Easing the Financial Burden: Young Alum Creates Scholarship for Math Student Teachers

Brooks standing infront of a house wearing a red shirt smiling

Brooks was thankful for the financial help he received in college and decided he wanted to help other future teachers. In fall 2021, during his first few months of teaching, he worked with USU’s College of Science to create the Brooks Ogborn Student Teacher Rent Alleviation Program Scholarship.

The moment when something clicks and there is that “ding” of a lightbulb turning on that comes with understanding — that is what prompted Brooks Ogborn to become a teacher. After finishing his first year at Ridgeline High School in the Cache County School District, the math teacher said it makes him feel good to help students understand difficult concepts.

When Brooks was in high school, he would get together with his friends to study calculus and stats. Math became a puzzle that he and his friends would solve together, and Brooks realized how much he enjoyed explaining how he got to an answer. His love for teaching led him to Utah State University, where he enrolled in the mathematics statistics composite education program.

Because of excellent grades in high school, Brooks received both a Presidential Scholarship and a National Merit Scholarship. With a few setbacks, lots of hard work — including maxing out his class credit limit each semester — and enrolling in summer school, Brooks graduated from USU in May 2021 debt free.

Brooks was thankful for the financial help he received in college and decided he wanted to help other future teachers. In fall 2021, during his first few months of teaching, he worked with USU’s College of Science to create the Brooks Ogborn Student Teacher Rent Alleviation Program Scholarship. The scholarship will go to a math student teacher who is close to graduation, has financial need and is struggling to pay rent.

Brooks, fishing with his family over spring break with his niece. Brooks said it was a “perfect day of fishing.”
Brooks, fishing with his family over spring break with his niece. Brooks said it was a “perfect day of fishing.”

“I was lucky,” Brooks said. “I got a full-ride scholarship, another scholarship on top of that and my parents helped me pay rent. Without this assistance, I would have had to drop out of school for a year and work to save up money.”

Student teaching majors are required to serve as student teachers during their last few months of school and it can be stressful, Brooks said. Students in the major cannot have a job when they are student teaching because, along with a full load of classes, they are required to spend a lot of time teaching in a classroom. Creating lesson plans is time consuming, particularly for a teacher who is learning how to teach. Brooks wants to help alleviate some of that stress and is excited to essentially pay it forward before other life plans and financial responsibilities get in the way.

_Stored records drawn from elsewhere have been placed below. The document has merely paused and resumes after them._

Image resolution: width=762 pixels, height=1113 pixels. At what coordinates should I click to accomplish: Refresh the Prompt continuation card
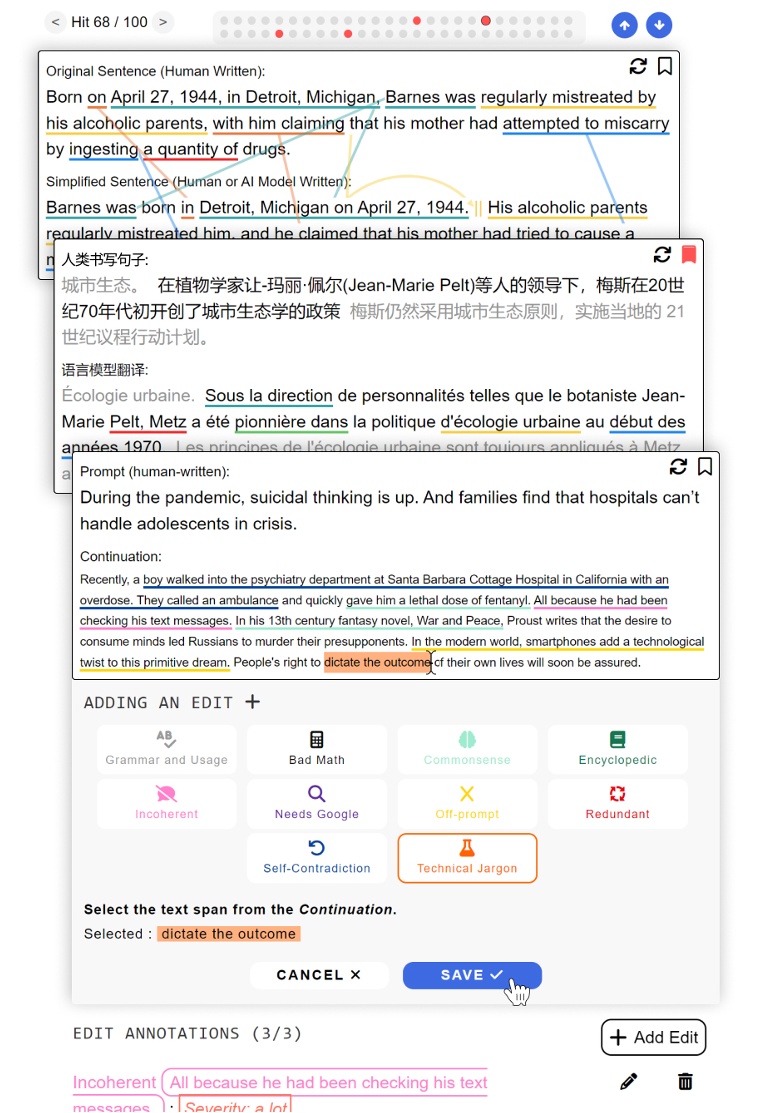click(x=678, y=467)
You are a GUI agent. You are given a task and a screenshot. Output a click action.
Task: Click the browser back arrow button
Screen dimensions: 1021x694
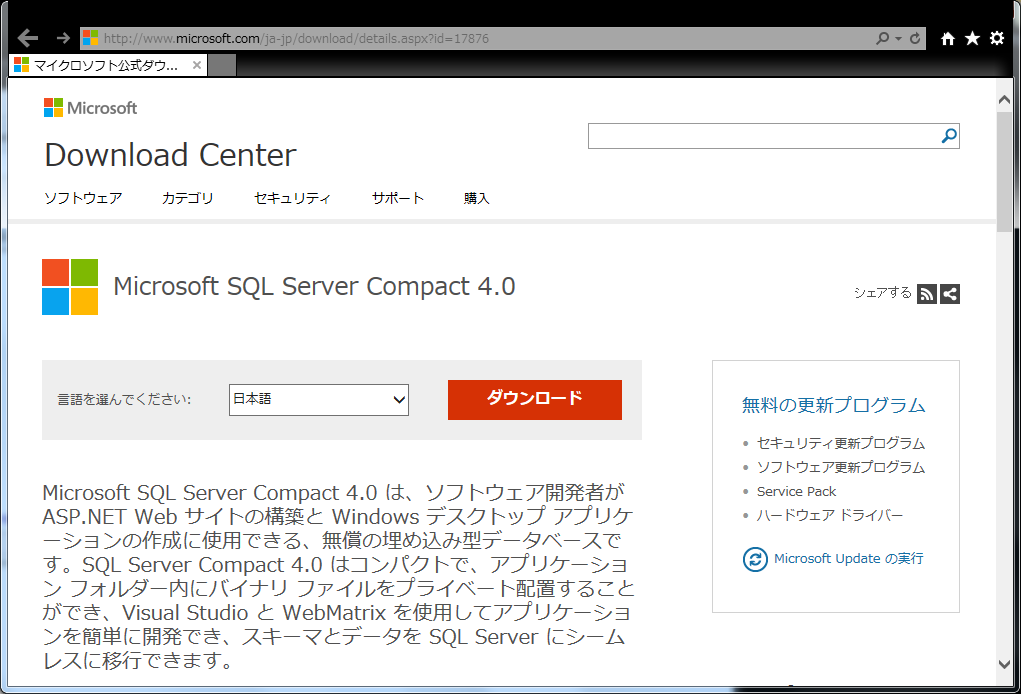[28, 38]
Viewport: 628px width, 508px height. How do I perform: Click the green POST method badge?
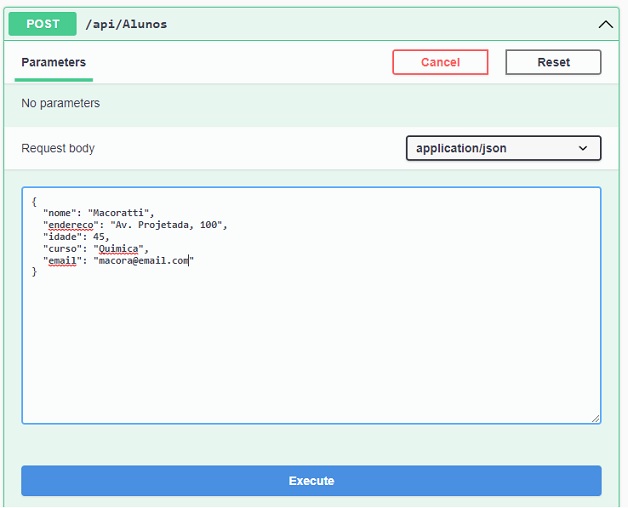43,23
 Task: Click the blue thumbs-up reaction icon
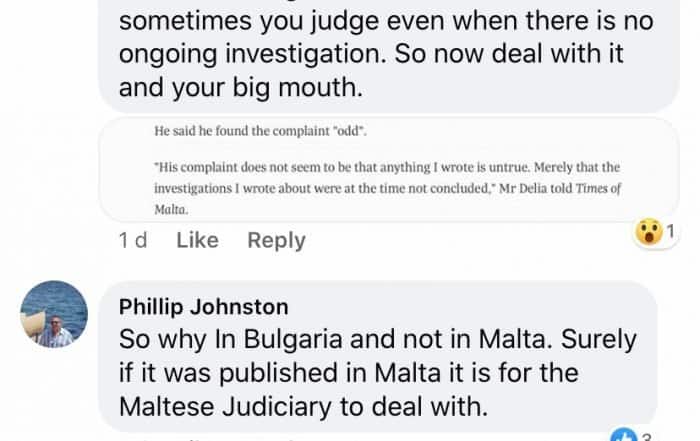coord(624,436)
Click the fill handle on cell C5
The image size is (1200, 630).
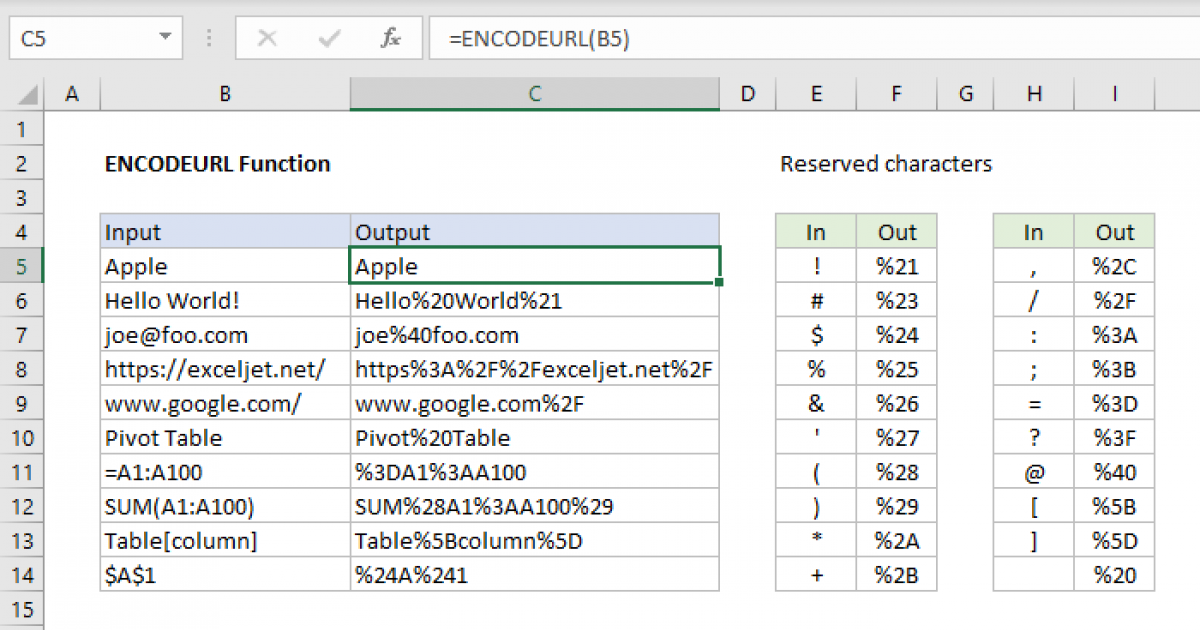(x=719, y=282)
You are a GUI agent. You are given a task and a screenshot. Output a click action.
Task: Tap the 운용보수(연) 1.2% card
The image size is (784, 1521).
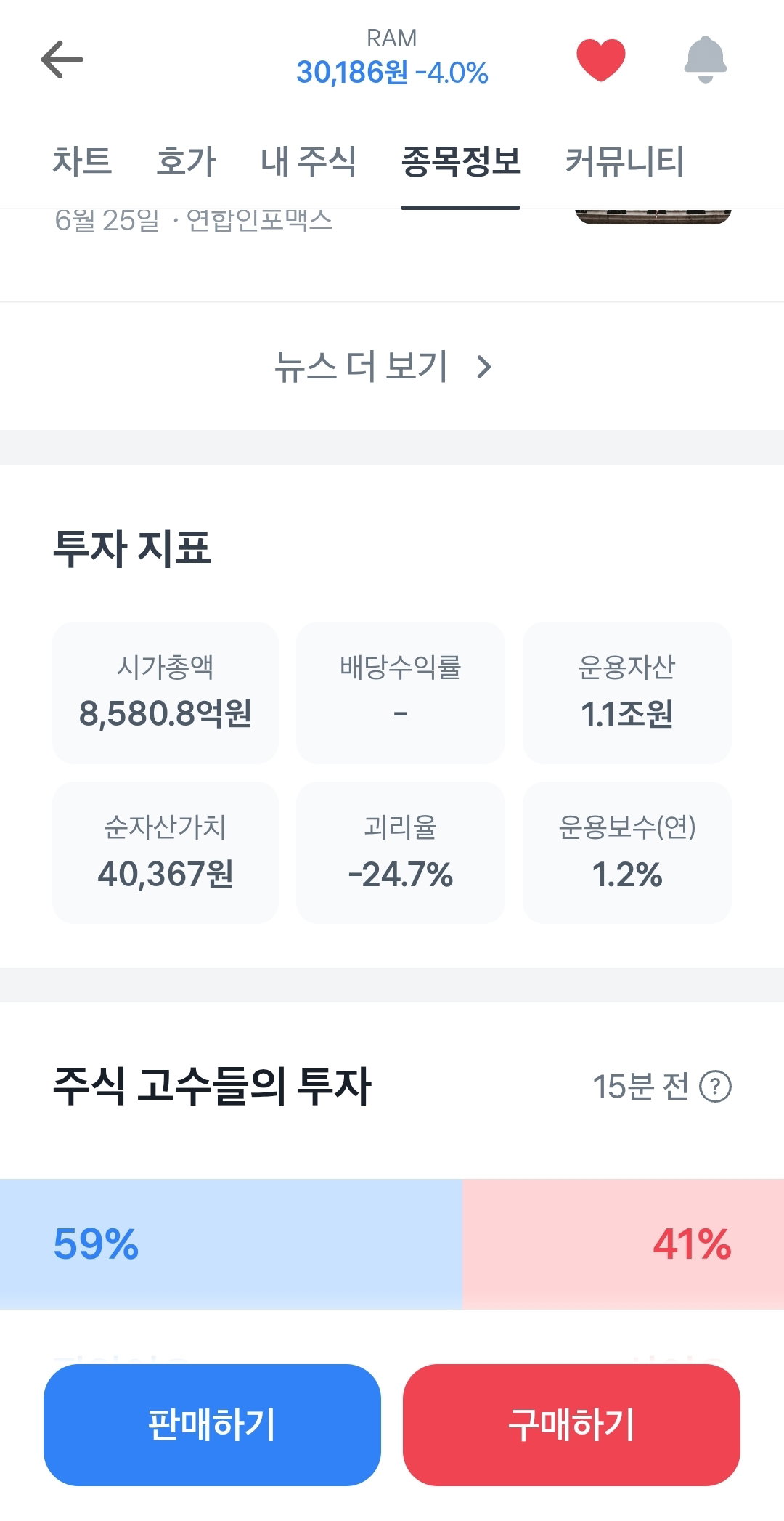pyautogui.click(x=627, y=852)
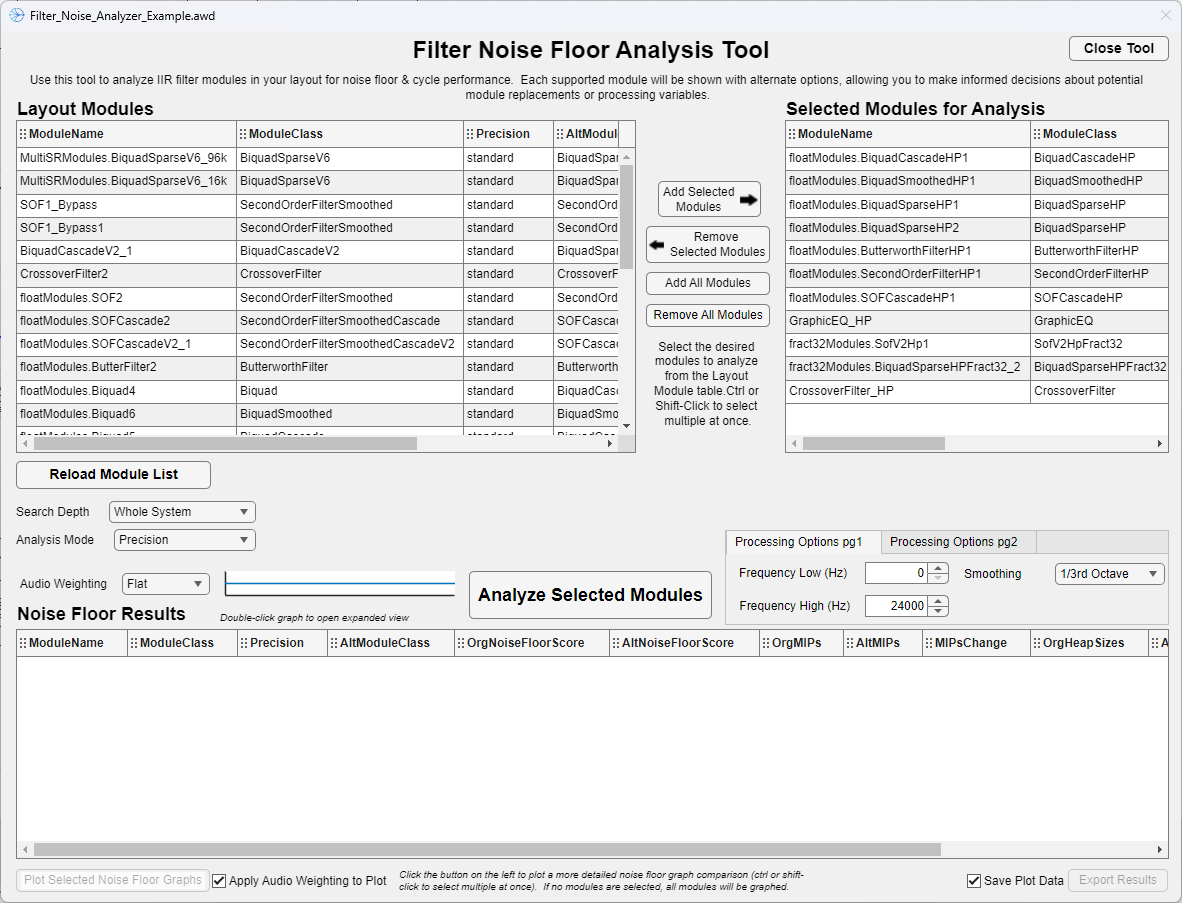Increase Frequency Low with up stepper arrow
Screen dimensions: 1182x903
(938, 568)
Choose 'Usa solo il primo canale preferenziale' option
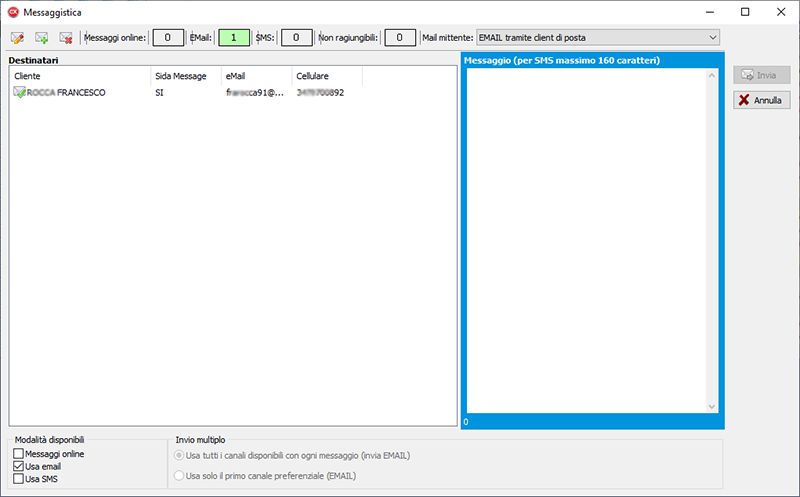 [x=180, y=476]
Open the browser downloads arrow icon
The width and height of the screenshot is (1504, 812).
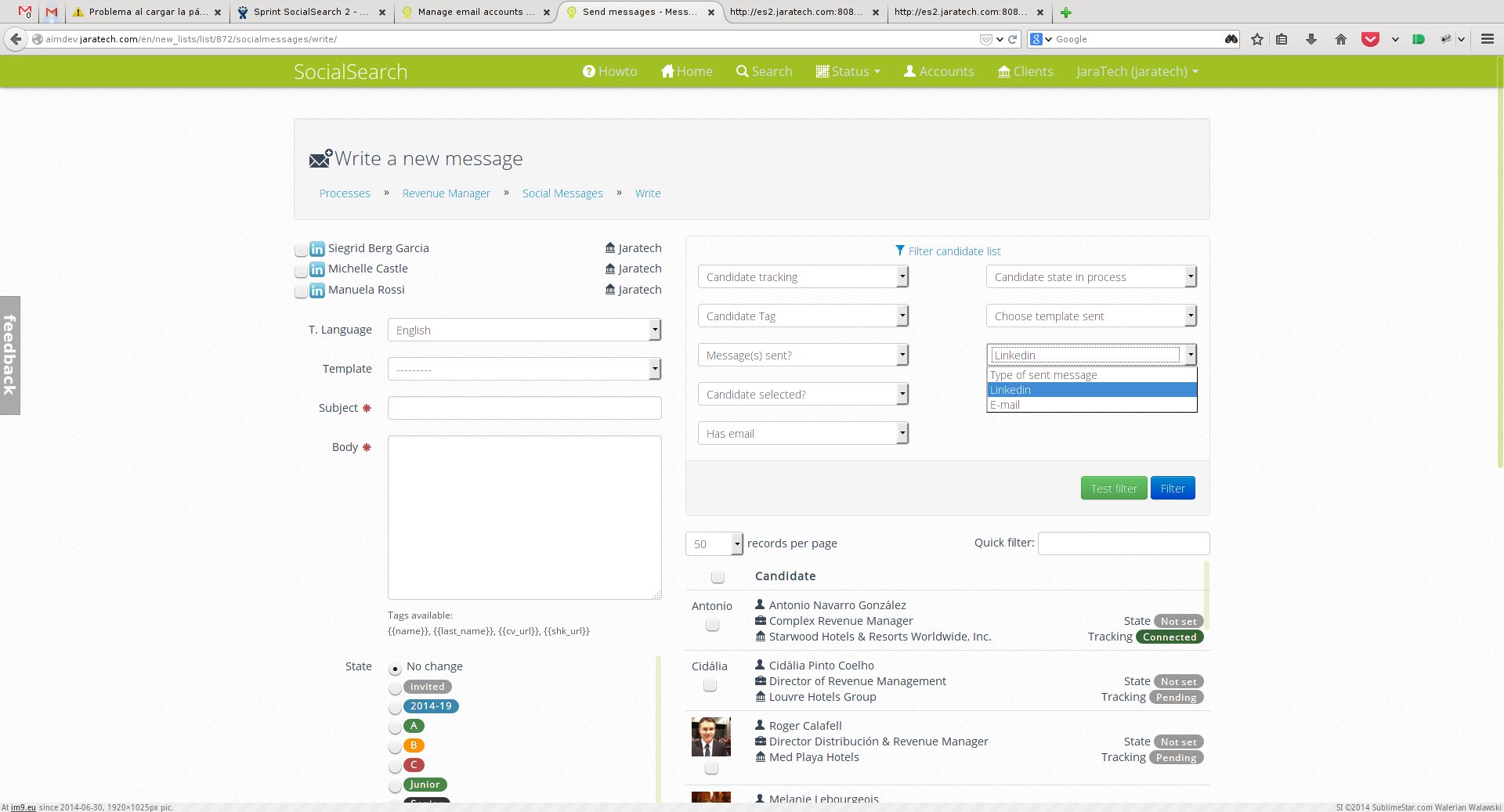[1311, 39]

“I make a good salary, I don’t have a mortgage and live in a cheap apartment,” Brooks said. “Could I have saved my money? Yes, but I wanted to help and decided this was a great way to invest in the next generation.”

Teachers have a far-reaching influence and are arguably some of the most important members of society — they give students a purpose, set them up for success and inspire them to succeed.

“Being a good teacher is not all about focusing on academic excellence — you have to learn to pay attention to all aspects of the learning environment,” Brooks said. “Does the student have friends? Do they have support? When struggling students take home their first B+ in math because of the extra work and effort they are putting in — those are the moments to celebrate.”

In his classroom at Ridgeline, where he also spent his student teaching time, Brooks is his true and authentic self. The self-proclaimed nerd incorporates Dungeons and Dragons and decks of card in his lesson plans. He uses computer generated graphics during his lessons and, on practice test days and during study time, he plays records through the sound system. While most of his music selection is geared toward 80s and classic rock, his Kenny G. “Breathless” album is surprisingly, a student favorite.

The 23-year-old seems wise beyond his years, but as a teacher, he said he is still learning. He encourages his students to ask questions, not just of him, but to ask questions of their family or support system, whatever that may look like.

“Everyone needs some sort of parent or mentor whose advice may be hard to swallow, but what you need to hear,” Brooks said. “I have learned that my mom is generally right, even when I haven’t wanted her to be. I made some mistakes in college and she was by my side, pushing me to seek answers. I appreciate that now, and I am very thankful for her advice. Now, as a teacher, I try to emulate that quality and be there for my students.”

As social rights activist, politician and philanthropist Nelson Mandela said, “Education is the most powerful weapon which you can use to change the world.” And Brooks Ogborn is not only changing his world, but is doing his part, both in teaching, and with financial generosity, to ensure the next generation of students will make an impact.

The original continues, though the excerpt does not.